Jamás he perdido a un familiar, ni a un amigo, ni siquiera a un cercano. Sólo he sido un mero espectador de tragedias ajenas. He visto a gente llorar, he visto a gente sufrir, y a otros sobrellevar la angustia que significa soportar la pérdida de un ser querido. Pero nunca he experimentado ese dolor, ni espero sentirlo tan pronto.
Es verdad, será difícil soportar la tristeza el día en que me toque “vivir” la muerte. Es que uno puede estar preparado para todo, pero nunca para enfrentar la terrible noticia del fallecimiento de un ser querido.
El mismo que ayer te hizo reír, que sentiste cerca tuyo, que abrasaste y que despediste inconscientemente por última vez, debes darlo por muerto, aceptando que jamás volverá a estar físicamente presente, que jamás volverás a verlo sonreír, y que sólo quedarán las imágenes y los recuerdos como consuelo.
Nadie tiene asegurado el porvenir. En tan sólo segundos, la vida puede girar en 180 grados, y el orden que uno le había asignado puede quedar completamente disperso en las manos de la muerte.
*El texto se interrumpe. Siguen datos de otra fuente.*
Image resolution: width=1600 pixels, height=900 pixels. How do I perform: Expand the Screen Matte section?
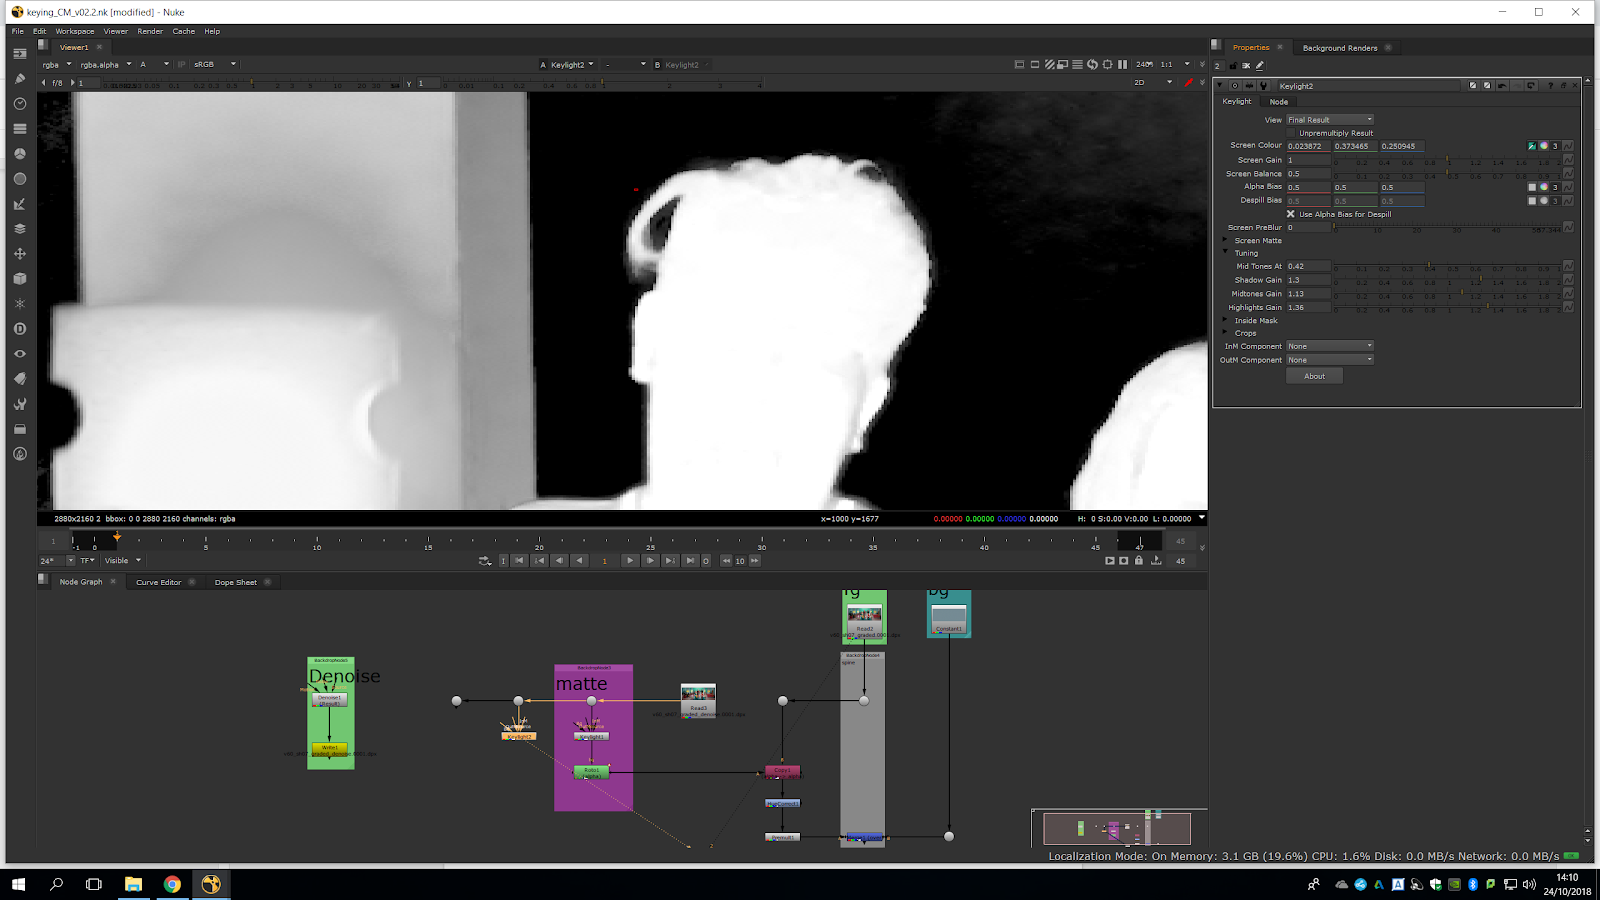(x=1226, y=241)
Pero cuidado, no se trata de temerle al “fin de la vida” al punto de llegar a desestimarla, pues aunque la ignoremos, siempre está presente; ni tampoco llegar al extremo de estar esperando que ocurra, pues actúa deliberadamente y no escucha nuestras súplicas. La muerte, como la vida, es un paso más. Si es el primero o es el último, eso nadie lo sabe.